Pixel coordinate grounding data
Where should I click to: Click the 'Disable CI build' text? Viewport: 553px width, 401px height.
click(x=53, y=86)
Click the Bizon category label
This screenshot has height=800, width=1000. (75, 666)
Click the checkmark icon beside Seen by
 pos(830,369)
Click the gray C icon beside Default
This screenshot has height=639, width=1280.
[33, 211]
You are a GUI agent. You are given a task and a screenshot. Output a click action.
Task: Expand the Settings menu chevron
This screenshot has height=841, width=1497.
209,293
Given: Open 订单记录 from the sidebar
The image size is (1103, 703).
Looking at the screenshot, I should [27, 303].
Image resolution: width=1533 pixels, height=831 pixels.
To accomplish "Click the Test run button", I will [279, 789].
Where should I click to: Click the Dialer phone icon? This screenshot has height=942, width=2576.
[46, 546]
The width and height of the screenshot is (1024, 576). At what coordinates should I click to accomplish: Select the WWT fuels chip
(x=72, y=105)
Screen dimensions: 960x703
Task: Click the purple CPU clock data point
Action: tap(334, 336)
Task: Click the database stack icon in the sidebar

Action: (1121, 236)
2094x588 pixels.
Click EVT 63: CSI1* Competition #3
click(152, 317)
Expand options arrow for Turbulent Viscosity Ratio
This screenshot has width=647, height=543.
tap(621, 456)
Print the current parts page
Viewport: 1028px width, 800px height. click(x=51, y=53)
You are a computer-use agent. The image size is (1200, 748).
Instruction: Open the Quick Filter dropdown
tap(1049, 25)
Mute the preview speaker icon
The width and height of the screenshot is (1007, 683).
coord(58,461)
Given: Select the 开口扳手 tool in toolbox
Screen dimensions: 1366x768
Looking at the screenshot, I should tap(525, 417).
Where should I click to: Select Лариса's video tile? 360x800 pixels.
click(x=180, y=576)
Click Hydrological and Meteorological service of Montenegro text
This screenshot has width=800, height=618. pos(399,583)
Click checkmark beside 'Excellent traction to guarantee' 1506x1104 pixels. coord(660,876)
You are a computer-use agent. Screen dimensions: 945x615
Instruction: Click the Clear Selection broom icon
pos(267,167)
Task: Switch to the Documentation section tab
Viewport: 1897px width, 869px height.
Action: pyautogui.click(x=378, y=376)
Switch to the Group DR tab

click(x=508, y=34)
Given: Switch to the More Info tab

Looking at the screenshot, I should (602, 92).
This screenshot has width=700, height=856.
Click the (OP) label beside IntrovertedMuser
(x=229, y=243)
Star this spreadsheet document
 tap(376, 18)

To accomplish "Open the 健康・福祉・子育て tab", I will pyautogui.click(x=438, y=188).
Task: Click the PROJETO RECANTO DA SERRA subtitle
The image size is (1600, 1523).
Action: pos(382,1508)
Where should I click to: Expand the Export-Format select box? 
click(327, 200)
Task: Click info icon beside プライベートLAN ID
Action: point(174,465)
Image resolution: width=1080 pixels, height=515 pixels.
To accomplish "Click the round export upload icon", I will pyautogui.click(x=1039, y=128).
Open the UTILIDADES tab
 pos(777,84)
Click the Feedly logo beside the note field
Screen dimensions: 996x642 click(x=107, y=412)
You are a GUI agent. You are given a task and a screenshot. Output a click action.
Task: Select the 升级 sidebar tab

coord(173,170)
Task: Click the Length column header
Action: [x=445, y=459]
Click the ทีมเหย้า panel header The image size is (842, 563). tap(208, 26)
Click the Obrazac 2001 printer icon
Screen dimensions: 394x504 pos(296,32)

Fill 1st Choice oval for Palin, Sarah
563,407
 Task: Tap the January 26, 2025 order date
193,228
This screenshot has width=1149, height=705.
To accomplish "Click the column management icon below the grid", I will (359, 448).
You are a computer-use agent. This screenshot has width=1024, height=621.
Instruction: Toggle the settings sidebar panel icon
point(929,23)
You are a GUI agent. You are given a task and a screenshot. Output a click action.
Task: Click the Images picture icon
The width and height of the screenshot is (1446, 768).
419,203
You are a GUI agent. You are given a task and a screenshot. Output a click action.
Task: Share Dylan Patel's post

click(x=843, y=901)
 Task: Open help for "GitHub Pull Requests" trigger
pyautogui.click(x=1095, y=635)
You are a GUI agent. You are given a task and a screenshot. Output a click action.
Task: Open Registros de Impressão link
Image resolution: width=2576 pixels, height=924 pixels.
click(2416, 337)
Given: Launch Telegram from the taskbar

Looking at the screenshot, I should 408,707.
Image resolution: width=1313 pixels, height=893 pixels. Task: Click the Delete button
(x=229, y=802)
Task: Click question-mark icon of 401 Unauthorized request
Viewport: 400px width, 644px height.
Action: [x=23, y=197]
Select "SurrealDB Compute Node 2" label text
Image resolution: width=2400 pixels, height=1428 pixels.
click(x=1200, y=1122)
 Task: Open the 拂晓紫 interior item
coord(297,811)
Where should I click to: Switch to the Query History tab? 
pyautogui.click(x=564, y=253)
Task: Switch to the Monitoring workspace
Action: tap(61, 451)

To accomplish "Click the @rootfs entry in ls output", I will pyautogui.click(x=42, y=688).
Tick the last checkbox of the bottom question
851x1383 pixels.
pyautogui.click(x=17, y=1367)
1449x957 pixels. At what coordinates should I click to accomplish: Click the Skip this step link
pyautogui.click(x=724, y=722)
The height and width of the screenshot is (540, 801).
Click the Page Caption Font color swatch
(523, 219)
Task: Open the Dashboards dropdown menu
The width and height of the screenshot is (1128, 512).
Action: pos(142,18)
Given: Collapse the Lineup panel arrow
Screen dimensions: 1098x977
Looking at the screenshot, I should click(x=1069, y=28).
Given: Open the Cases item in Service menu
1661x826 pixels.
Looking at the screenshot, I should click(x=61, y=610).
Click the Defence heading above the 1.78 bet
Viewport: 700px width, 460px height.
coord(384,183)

Exercise directions →
Return the records above in their entirety, exactly as they appear.

Your solution →
Where should I click to: Click the 'Disable CI build' text? Viewport: 553px width, 401px height.
click(x=53, y=86)
Click the Bizon category label
This screenshot has height=800, width=1000. (75, 666)
Click the checkmark icon beside Seen by
 pos(830,369)
Click the gray C icon beside Default
This screenshot has height=639, width=1280.
[33, 211]
You are a GUI agent. You are given a task and a screenshot. Output a click action.
Task: Expand the Settings menu chevron
This screenshot has height=841, width=1497.
209,293
Given: Open 订单记录 from the sidebar
The image size is (1103, 703).
Looking at the screenshot, I should [27, 303].
Image resolution: width=1533 pixels, height=831 pixels.
To accomplish "Click the Test run button", I will [279, 789].
Where should I click to: Click the Dialer phone icon? This screenshot has height=942, width=2576.
[46, 546]
The width and height of the screenshot is (1024, 576). At what coordinates should I click to accomplish: Select the WWT fuels chip
(x=72, y=105)
Screen dimensions: 960x703
Task: Click the purple CPU clock data point
Action: tap(334, 336)
Task: Click the database stack icon in the sidebar

Action: (1121, 236)
2094x588 pixels.
Click EVT 63: CSI1* Competition #3
click(152, 317)
Expand options arrow for Turbulent Viscosity Ratio
This screenshot has width=647, height=543.
tap(621, 456)
Print the current parts page
Viewport: 1028px width, 800px height. click(x=51, y=53)
You are a computer-use agent. The image size is (1200, 748).
Instruction: Open the Quick Filter dropdown
tap(1049, 25)
Mute the preview speaker icon
The width and height of the screenshot is (1007, 683).
coord(58,461)
Given: Select the 开口扳手 tool in toolbox
Screen dimensions: 1366x768
Looking at the screenshot, I should tap(525, 417).
Where should I click to: Select Лариса's video tile? 360x800 pixels.
click(x=180, y=576)
Click Hydrological and Meteorological service of Montenegro text
This screenshot has width=800, height=618. pos(399,583)
Click checkmark beside 'Excellent traction to guarantee' 1506x1104 pixels. coord(660,876)
You are a computer-use agent. Screen dimensions: 945x615
Instruction: Click the Clear Selection broom icon
pos(267,167)
Task: Switch to the Documentation section tab
Viewport: 1897px width, 869px height.
Action: pyautogui.click(x=378, y=376)
Switch to the Group DR tab

click(x=508, y=34)
Given: Switch to the More Info tab

Looking at the screenshot, I should (602, 92).
This screenshot has width=700, height=856.
Click the (OP) label beside IntrovertedMuser
(x=229, y=243)
Star this spreadsheet document
 tap(376, 18)

To accomplish "Open the 健康・福祉・子育て tab", I will pyautogui.click(x=438, y=188).
Task: Click the PROJETO RECANTO DA SERRA subtitle
The image size is (1600, 1523).
Action: pos(382,1508)
Where should I click to: Expand the Export-Format select box? 
click(327, 200)
Task: Click info icon beside プライベートLAN ID
Action: point(174,465)
Image resolution: width=1080 pixels, height=515 pixels.
To accomplish "Click the round export upload icon", I will pyautogui.click(x=1039, y=128).
Open the UTILIDADES tab
 pos(777,84)
Click the Feedly logo beside the note field
Screen dimensions: 996x642 click(x=107, y=412)
You are a GUI agent. You are given a task and a screenshot. Output a click action.
Task: Select the 升级 sidebar tab

coord(173,170)
Task: Click the Length column header
Action: [x=445, y=459]
Click the ทีมเหย้า panel header The image size is (842, 563). tap(208, 26)
Click the Obrazac 2001 printer icon
Screen dimensions: 394x504 pos(296,32)

Fill 1st Choice oval for Palin, Sarah
563,407
 Task: Tap the January 26, 2025 order date
193,228
This screenshot has width=1149, height=705.
To accomplish "Click the column management icon below the grid", I will (359, 448).
You are a computer-use agent. This screenshot has width=1024, height=621.
Instruction: Toggle the settings sidebar panel icon
point(929,23)
You are a GUI agent. You are given a task and a screenshot. Output a click action.
Task: Click the Images picture icon
The width and height of the screenshot is (1446, 768).
419,203
You are a GUI agent. You are given a task and a screenshot. Output a click action.
Task: Share Dylan Patel's post

click(x=843, y=901)
 Task: Open help for "GitHub Pull Requests" trigger
pyautogui.click(x=1095, y=635)
You are a GUI agent. You are given a task and a screenshot. Output a click action.
Task: Open Registros de Impressão link
Image resolution: width=2576 pixels, height=924 pixels.
click(2416, 337)
Given: Launch Telegram from the taskbar

Looking at the screenshot, I should 408,707.
Image resolution: width=1313 pixels, height=893 pixels. Task: Click the Delete button
(x=229, y=802)
Task: Click question-mark icon of 401 Unauthorized request
Viewport: 400px width, 644px height.
Action: [x=23, y=197]
Select "SurrealDB Compute Node 2" label text
Image resolution: width=2400 pixels, height=1428 pixels.
click(x=1200, y=1122)
 Task: Open the 拂晓紫 interior item
coord(297,811)
Where should I click to: Switch to the Query History tab? 
pyautogui.click(x=564, y=253)
Task: Switch to the Monitoring workspace
Action: tap(61, 451)

To accomplish "Click the @rootfs entry in ls output", I will pyautogui.click(x=42, y=688).
Tick the last checkbox of the bottom question
851x1383 pixels.
pyautogui.click(x=17, y=1367)
1449x957 pixels. At what coordinates should I click to accomplish: Click the Skip this step link
pyautogui.click(x=724, y=722)
The height and width of the screenshot is (540, 801).
Click the Page Caption Font color swatch
(523, 219)
Task: Open the Dashboards dropdown menu
The width and height of the screenshot is (1128, 512).
Action: pos(142,18)
Given: Collapse the Lineup panel arrow
Screen dimensions: 1098x977
Looking at the screenshot, I should click(x=1069, y=28).
Given: Open the Cases item in Service menu
1661x826 pixels.
Looking at the screenshot, I should click(x=61, y=610).
Click the Defence heading above the 1.78 bet
Viewport: 700px width, 460px height.
coord(384,183)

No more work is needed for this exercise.